The antibody response to vaccination was good (Table 3), not only in subjects seropositive in the phase before vaccination, but also in seronegative subjects, a part of whom may have been unprimed. During the follow-up period, the incidence of influenza was very low in Finland. Serologic evidence of infection (more than fourfold increase in antibody titer in sample 3, as compared to sample 2) was demonstrated only once (an influenza B infection in the placebo group).

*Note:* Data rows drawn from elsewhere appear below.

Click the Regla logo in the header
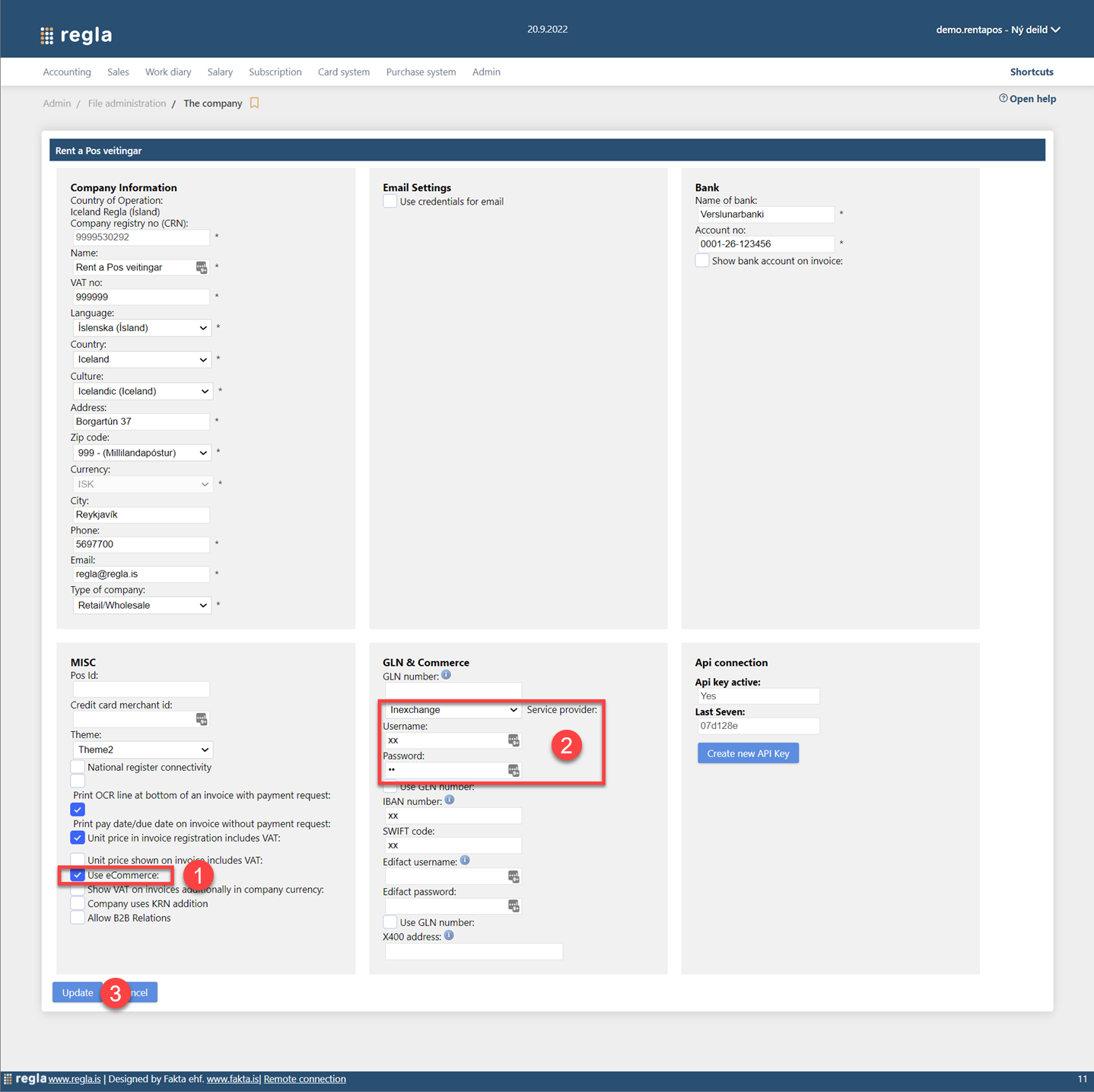The width and height of the screenshot is (1094, 1092). coord(75,34)
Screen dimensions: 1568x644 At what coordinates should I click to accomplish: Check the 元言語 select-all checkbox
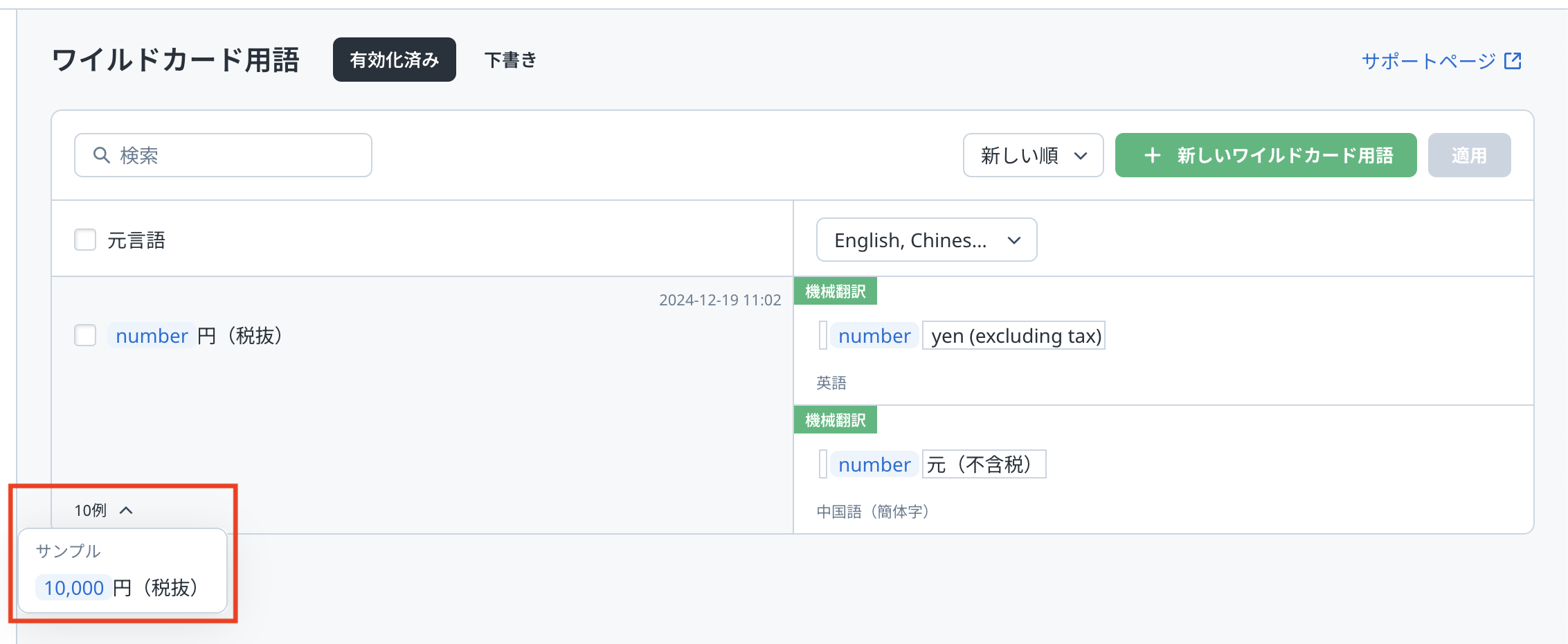pyautogui.click(x=85, y=240)
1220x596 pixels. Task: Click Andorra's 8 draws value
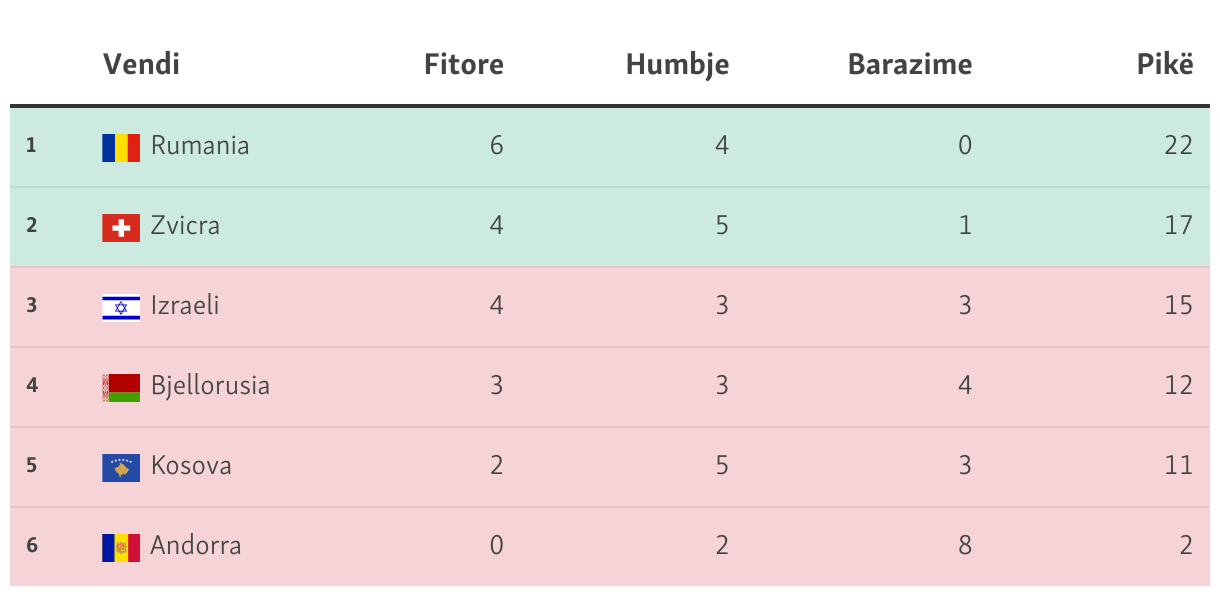964,546
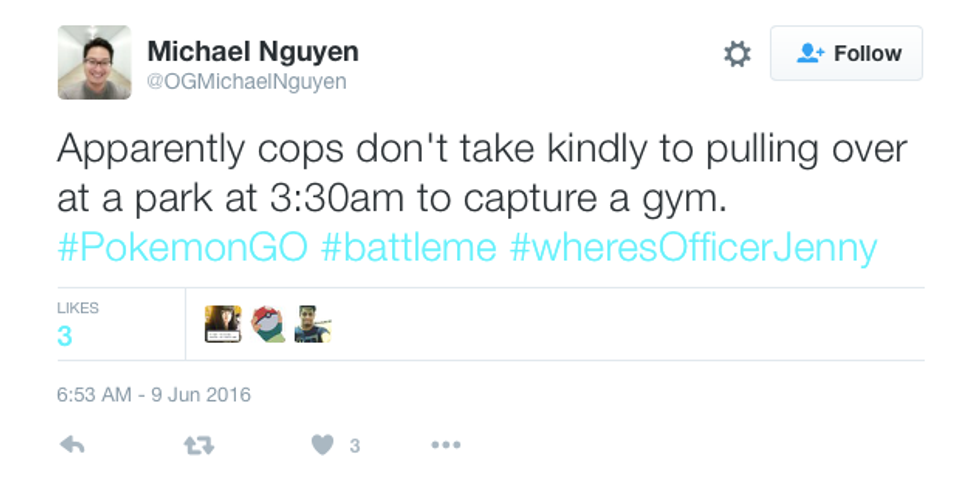Click the 6:53 AM - 9 Jun 2016 timestamp
Viewport: 980px width, 499px height.
153,395
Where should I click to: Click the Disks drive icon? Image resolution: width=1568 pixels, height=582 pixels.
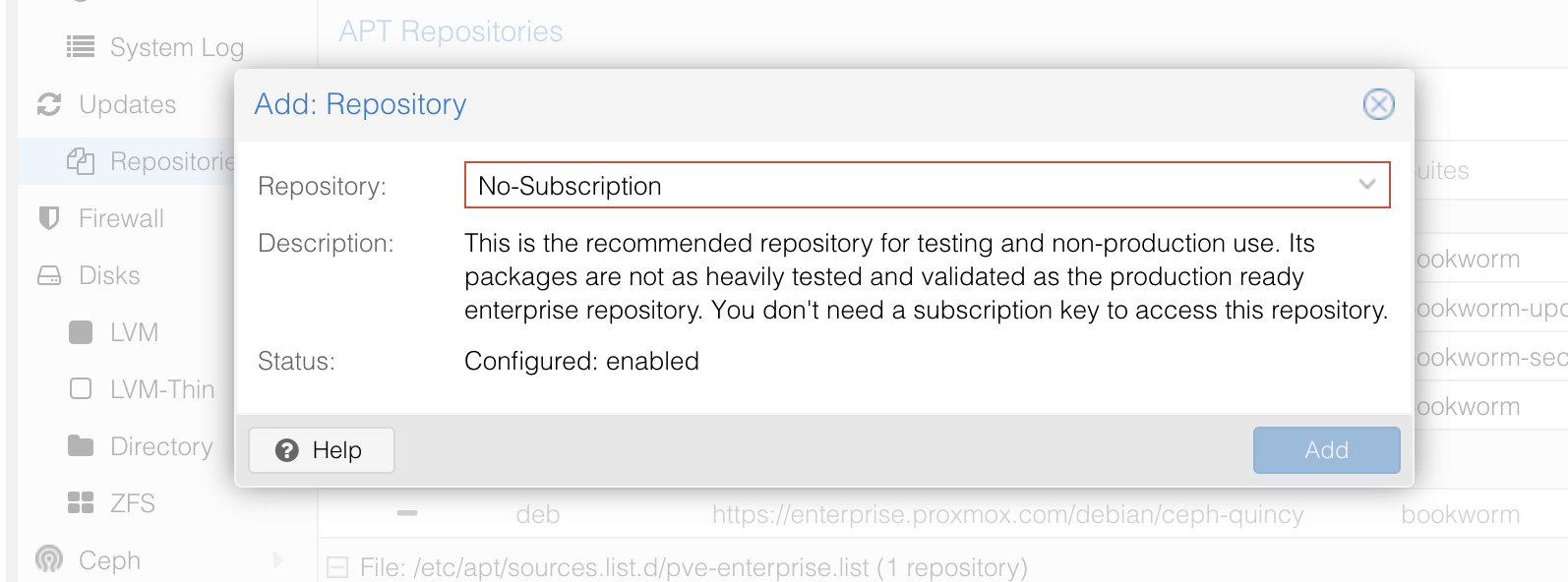pos(49,275)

There was no difference between the groups in the severity of asthma as evaluated by daily measurements of PEF, symptom scores, changes in daily medication, courses of oral corticosteroids, or hospitalization because of asthma during the eight-month follow-up period between September 1981 and April 1982.
Discussion
Our results demonstrate that immunization with killed influenza virus vaccine does not impair the clinical status in adult patients with chronic asthma. Absence of adverse effects was documented by several independent indicators. Our study is in keeping with the results of Campbell and Edwards, who found no adverse effects of influenza immunization in 28 asthmatic subjects in a placebo-controlled study.

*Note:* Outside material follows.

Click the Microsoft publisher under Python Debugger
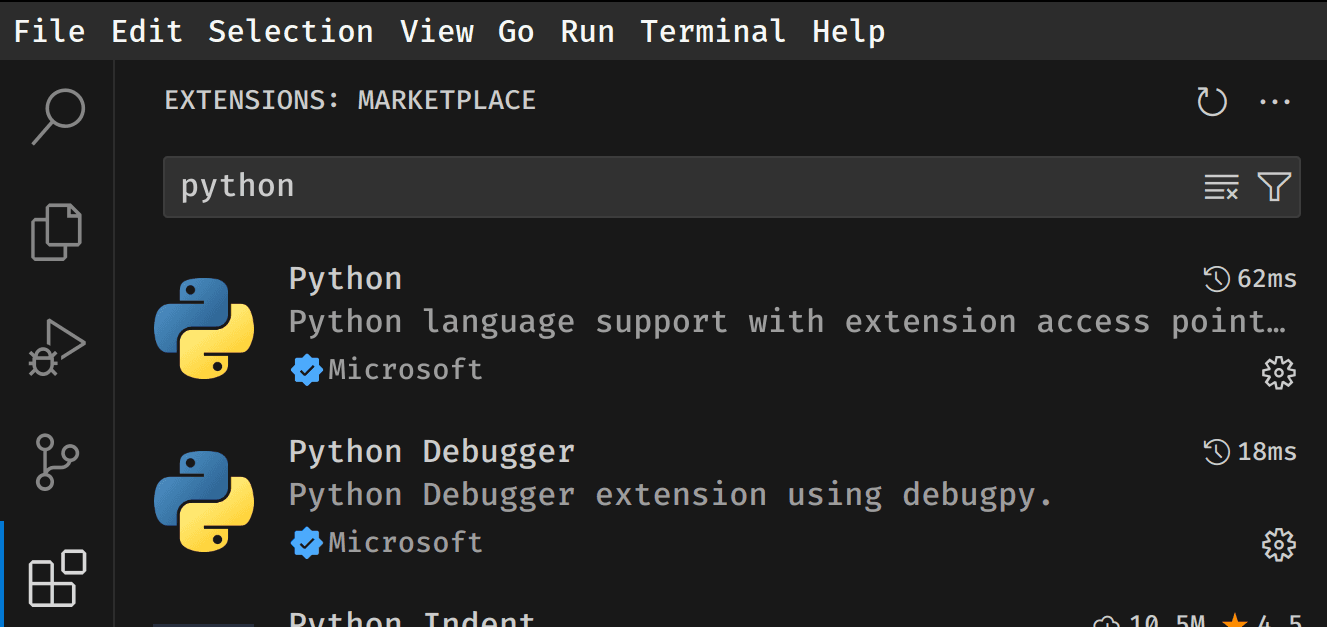 pos(405,542)
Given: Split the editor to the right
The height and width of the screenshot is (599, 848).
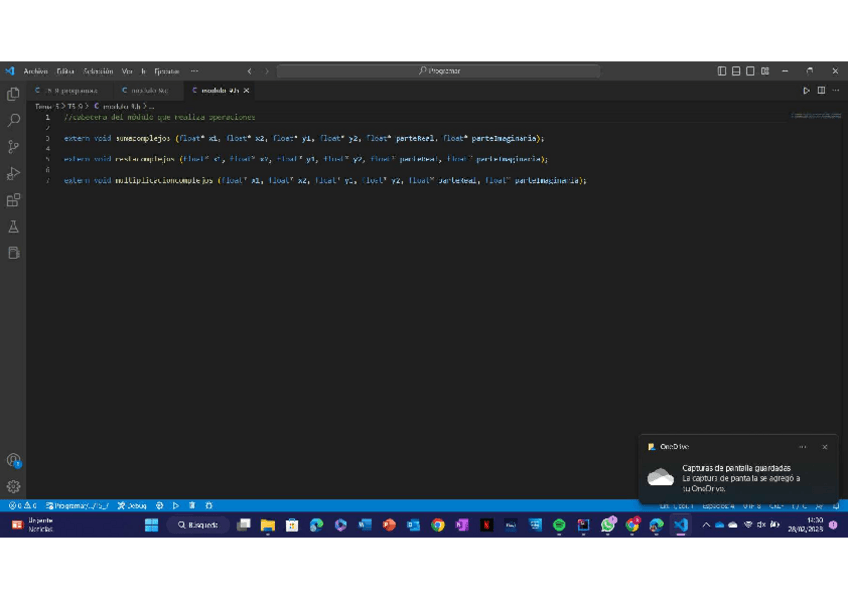Looking at the screenshot, I should [x=821, y=91].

In contrast to our observations, several earlier reports have suggested that asthmatic patients may experience an exacerbation of bronchial symptoms following immunization with killed influenza vaccine. Bell et al found an increase in the need for medication during the first 48 hours after vaccination in children with severe chronic asthma. In the study by Dejongste et al, immunization with inactivated influenza vaccine caused a significant fall in the forced expiratory volume in one second but no change in bronchial responsiveness to histamine in six of nine asthmatic children. Other investigators’ have observed increased obstruction or impairment in clinical symptoms after immunization in adult patients with asthma or chronic bronchitis. In one study, immunization with inactivated vaccine increased sensitivity to meth-acholine but did not cause spontaneous obstruction in asthmatic adults. Banks et al found a correlation between the antibody response and bronchial reactivity to histamine following vaccination with killed influenza virus but no increase in symptoms after vaccination.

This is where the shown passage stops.